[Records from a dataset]

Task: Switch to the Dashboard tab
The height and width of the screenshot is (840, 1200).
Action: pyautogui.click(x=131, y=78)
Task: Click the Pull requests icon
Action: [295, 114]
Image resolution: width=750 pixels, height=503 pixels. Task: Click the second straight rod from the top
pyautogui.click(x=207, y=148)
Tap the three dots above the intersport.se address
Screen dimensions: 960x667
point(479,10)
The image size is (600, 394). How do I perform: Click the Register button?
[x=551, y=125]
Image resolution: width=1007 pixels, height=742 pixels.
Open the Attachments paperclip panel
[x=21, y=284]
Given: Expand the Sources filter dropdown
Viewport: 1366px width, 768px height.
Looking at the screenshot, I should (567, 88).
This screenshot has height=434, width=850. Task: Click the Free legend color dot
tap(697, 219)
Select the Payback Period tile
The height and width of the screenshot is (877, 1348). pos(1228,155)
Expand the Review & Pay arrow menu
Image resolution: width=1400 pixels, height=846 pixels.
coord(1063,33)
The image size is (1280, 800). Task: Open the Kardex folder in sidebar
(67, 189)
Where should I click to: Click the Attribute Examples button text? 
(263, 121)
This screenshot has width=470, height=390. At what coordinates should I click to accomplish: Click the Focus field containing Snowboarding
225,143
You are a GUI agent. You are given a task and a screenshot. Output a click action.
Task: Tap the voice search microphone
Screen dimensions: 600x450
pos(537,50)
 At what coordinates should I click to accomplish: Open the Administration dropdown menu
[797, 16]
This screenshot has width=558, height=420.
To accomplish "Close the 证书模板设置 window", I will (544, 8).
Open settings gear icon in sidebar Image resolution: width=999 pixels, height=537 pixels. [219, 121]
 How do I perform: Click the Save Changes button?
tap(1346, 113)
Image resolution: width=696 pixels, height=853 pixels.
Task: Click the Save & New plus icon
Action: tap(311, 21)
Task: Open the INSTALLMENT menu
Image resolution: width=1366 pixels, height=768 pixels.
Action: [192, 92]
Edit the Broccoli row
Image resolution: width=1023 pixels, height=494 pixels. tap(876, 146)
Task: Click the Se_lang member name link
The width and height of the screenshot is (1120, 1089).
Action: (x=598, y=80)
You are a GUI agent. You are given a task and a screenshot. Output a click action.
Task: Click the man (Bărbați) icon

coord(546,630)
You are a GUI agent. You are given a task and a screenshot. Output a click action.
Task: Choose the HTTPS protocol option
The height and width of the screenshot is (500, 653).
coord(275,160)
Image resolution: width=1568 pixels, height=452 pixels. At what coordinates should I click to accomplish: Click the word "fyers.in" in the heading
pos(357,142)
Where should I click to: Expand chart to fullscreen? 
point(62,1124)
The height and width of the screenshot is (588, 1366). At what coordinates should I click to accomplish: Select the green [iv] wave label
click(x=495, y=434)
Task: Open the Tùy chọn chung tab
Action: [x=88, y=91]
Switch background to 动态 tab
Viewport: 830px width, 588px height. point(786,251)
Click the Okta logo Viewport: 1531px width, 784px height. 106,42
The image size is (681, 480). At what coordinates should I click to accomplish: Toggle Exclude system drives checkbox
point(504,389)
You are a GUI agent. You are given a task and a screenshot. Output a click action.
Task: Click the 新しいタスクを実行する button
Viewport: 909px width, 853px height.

• Exercise requirements: Please reproduce all of the entries exactly as they stand.

• Response:
Task: Switch to the Dashboard tab
The height and width of the screenshot is (840, 1200).
Action: pyautogui.click(x=131, y=78)
Task: Click the Pull requests icon
Action: [295, 114]
Image resolution: width=750 pixels, height=503 pixels. Task: Click the second straight rod from the top
pyautogui.click(x=207, y=148)
Tap the three dots above the intersport.se address
Screen dimensions: 960x667
point(479,10)
The image size is (600, 394). How do I perform: Click the Register button?
[x=551, y=125]
Image resolution: width=1007 pixels, height=742 pixels.
Open the Attachments paperclip panel
[x=21, y=284]
Given: Expand the Sources filter dropdown
Viewport: 1366px width, 768px height.
Looking at the screenshot, I should (567, 88).
This screenshot has height=434, width=850. Task: Click the Free legend color dot
tap(697, 219)
Select the Payback Period tile
The height and width of the screenshot is (877, 1348). pos(1228,155)
Expand the Review & Pay arrow menu
Image resolution: width=1400 pixels, height=846 pixels.
coord(1063,33)
The image size is (1280, 800). Task: Open the Kardex folder in sidebar
(67, 189)
Where should I click to: Click the Attribute Examples button text? 
(263, 121)
This screenshot has width=470, height=390. At what coordinates should I click to accomplish: Click the Focus field containing Snowboarding
225,143
You are a GUI agent. You are given a task and a screenshot. Output a click action.
Task: Tap the voice search microphone
Screen dimensions: 600x450
pos(537,50)
 At what coordinates should I click to accomplish: Open the Administration dropdown menu
[797, 16]
This screenshot has width=558, height=420.
To accomplish "Close the 证书模板设置 window", I will (544, 8).
Open settings gear icon in sidebar Image resolution: width=999 pixels, height=537 pixels. [219, 121]
 How do I perform: Click the Save Changes button?
tap(1346, 113)
Image resolution: width=696 pixels, height=853 pixels.
Task: Click the Save & New plus icon
Action: tap(311, 21)
Task: Open the INSTALLMENT menu
Image resolution: width=1366 pixels, height=768 pixels.
Action: [192, 92]
Edit the Broccoli row
Image resolution: width=1023 pixels, height=494 pixels. tap(876, 146)
Task: Click the Se_lang member name link
The width and height of the screenshot is (1120, 1089).
Action: (x=598, y=80)
You are a GUI agent. You are given a task and a screenshot. Output a click action.
Task: Click the man (Bărbați) icon

coord(546,630)
You are a GUI agent. You are given a task and a screenshot. Output a click action.
Task: Choose the HTTPS protocol option
The height and width of the screenshot is (500, 653).
coord(275,160)
Image resolution: width=1568 pixels, height=452 pixels. At what coordinates should I click to accomplish: Click the word "fyers.in" in the heading
pos(357,142)
Where should I click to: Expand chart to fullscreen? 
point(62,1124)
The height and width of the screenshot is (588, 1366). At what coordinates should I click to accomplish: Select the green [iv] wave label
click(x=495, y=434)
Task: Open the Tùy chọn chung tab
Action: [x=88, y=91]
Switch background to 动态 tab
Viewport: 830px width, 588px height. point(786,251)
Click the Okta logo Viewport: 1531px width, 784px height. 106,42
The image size is (681, 480). At what coordinates should I click to accomplish: Toggle Exclude system drives checkbox
point(504,389)
You are a GUI agent. You are given a task and a screenshot. Output a click action.
Task: Click the 新しいタスクを実行する button
Viewport: 909px width, 853px height.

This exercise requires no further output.